## TASK BRIEF
Could you please return each line of the data that has the word "войны"?

** DATA FOR THIS TASK follows **

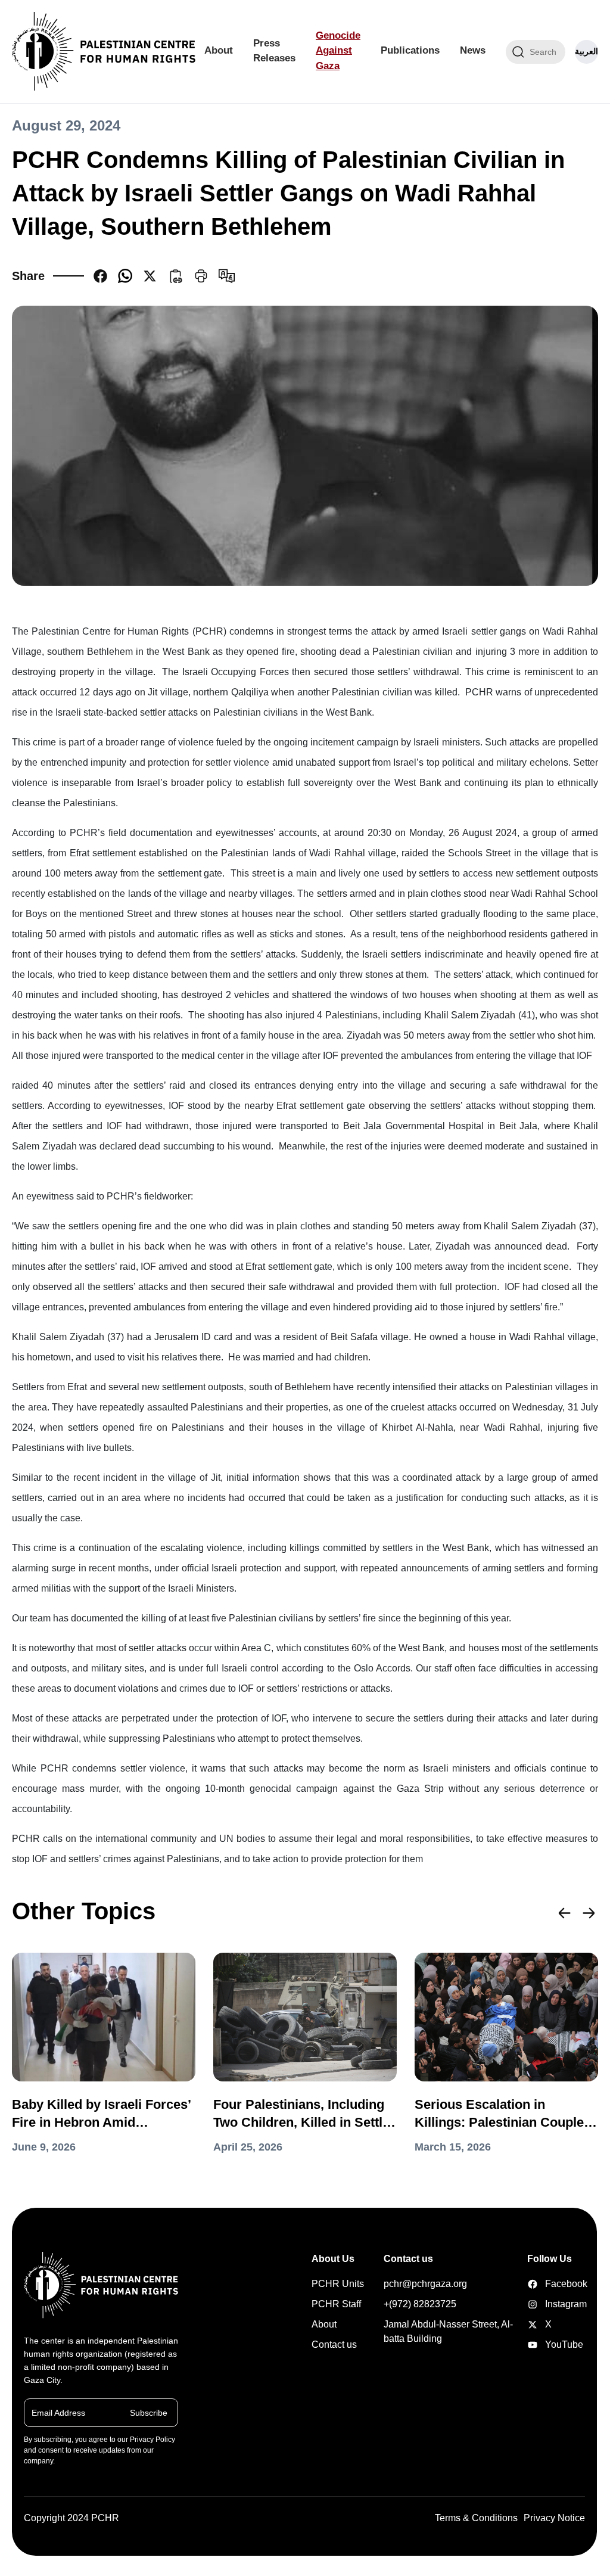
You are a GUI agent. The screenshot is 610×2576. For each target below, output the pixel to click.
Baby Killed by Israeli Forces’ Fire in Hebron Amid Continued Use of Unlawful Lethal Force (101, 2114)
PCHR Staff (336, 2304)
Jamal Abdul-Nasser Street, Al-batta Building (448, 2331)
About (218, 50)
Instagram (534, 2304)
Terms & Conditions (476, 2518)
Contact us (334, 2344)
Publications (410, 50)
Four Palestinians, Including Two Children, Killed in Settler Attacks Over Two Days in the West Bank (304, 2114)
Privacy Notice (554, 2518)
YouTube (534, 2345)
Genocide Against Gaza (338, 51)
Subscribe (148, 2412)
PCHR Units (338, 2284)
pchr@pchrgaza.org (425, 2284)
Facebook (534, 2284)
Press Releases (274, 51)
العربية (586, 51)
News (472, 50)
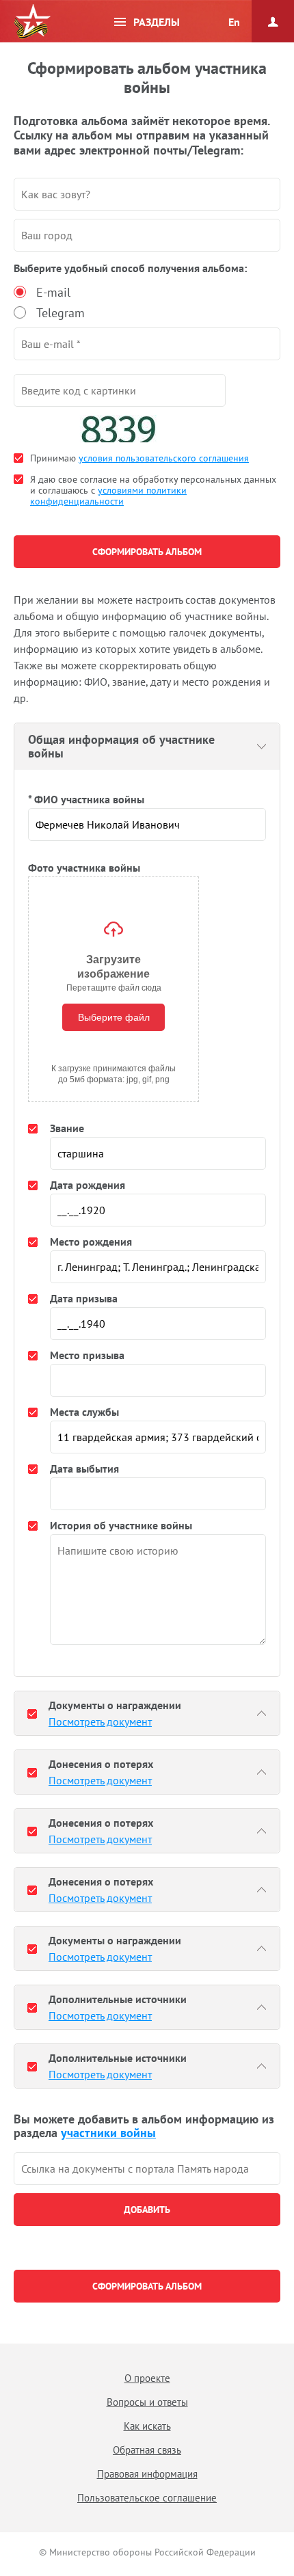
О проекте (147, 2378)
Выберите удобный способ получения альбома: (130, 268)
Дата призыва (84, 1298)
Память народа (32, 22)
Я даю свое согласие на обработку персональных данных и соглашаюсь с (153, 490)
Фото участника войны (84, 867)
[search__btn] (147, 2209)
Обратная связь (147, 2449)
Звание (67, 1128)
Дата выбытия (84, 1468)
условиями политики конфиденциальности (108, 495)
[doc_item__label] (32, 1713)
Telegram (60, 313)
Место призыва (87, 1355)
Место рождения (91, 1241)
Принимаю (139, 458)
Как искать (147, 2425)
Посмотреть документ (100, 1721)
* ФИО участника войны (86, 799)
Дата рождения (87, 1185)
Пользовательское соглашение (147, 2497)
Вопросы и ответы (147, 2402)
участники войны (108, 2133)
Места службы (84, 1412)
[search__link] (147, 2168)
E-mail (53, 292)
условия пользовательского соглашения (164, 458)
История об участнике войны (121, 1525)
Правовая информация (147, 2473)
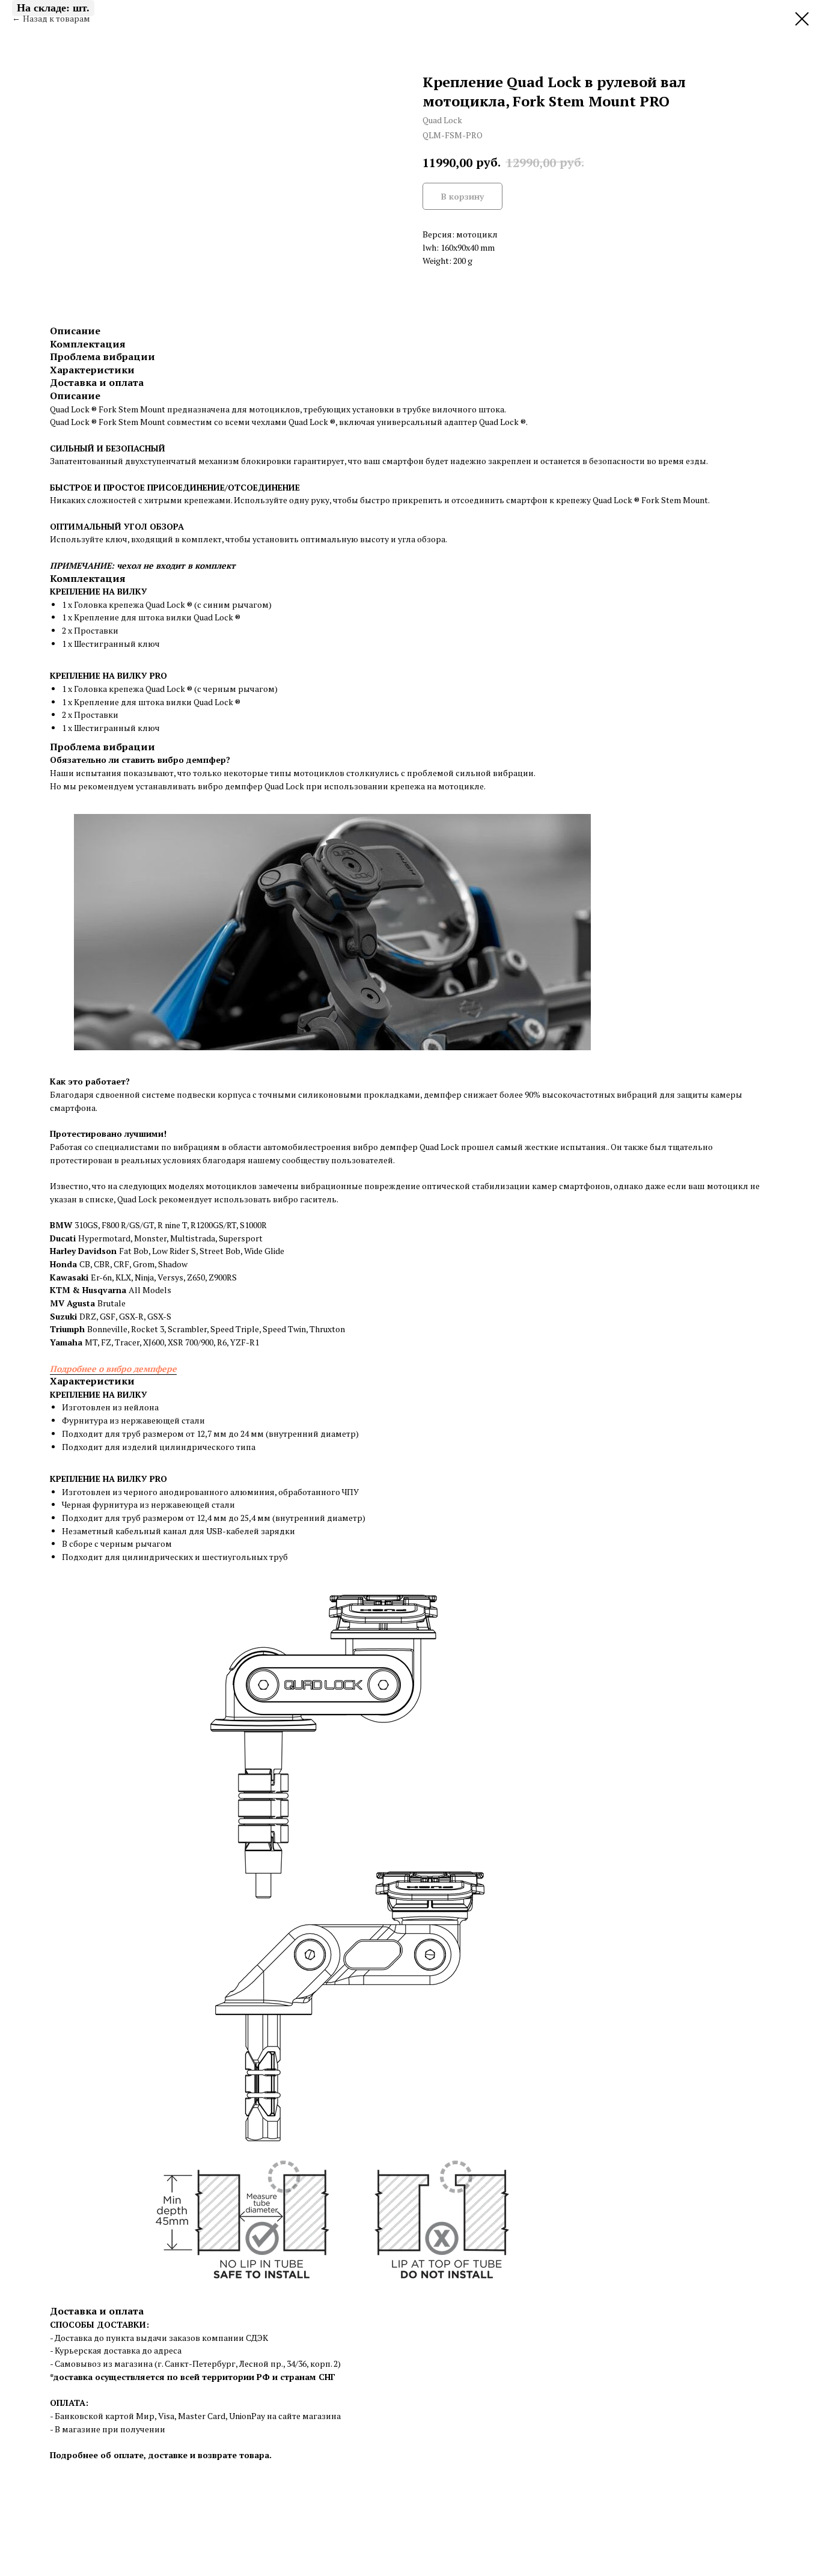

** End of DATA FOR THIS TASK **

## RESPONSE
Фото участника войны (84, 867)
* ФИО участника войны (86, 799)
участники войны (108, 2133)
История об участнике войны (121, 1525)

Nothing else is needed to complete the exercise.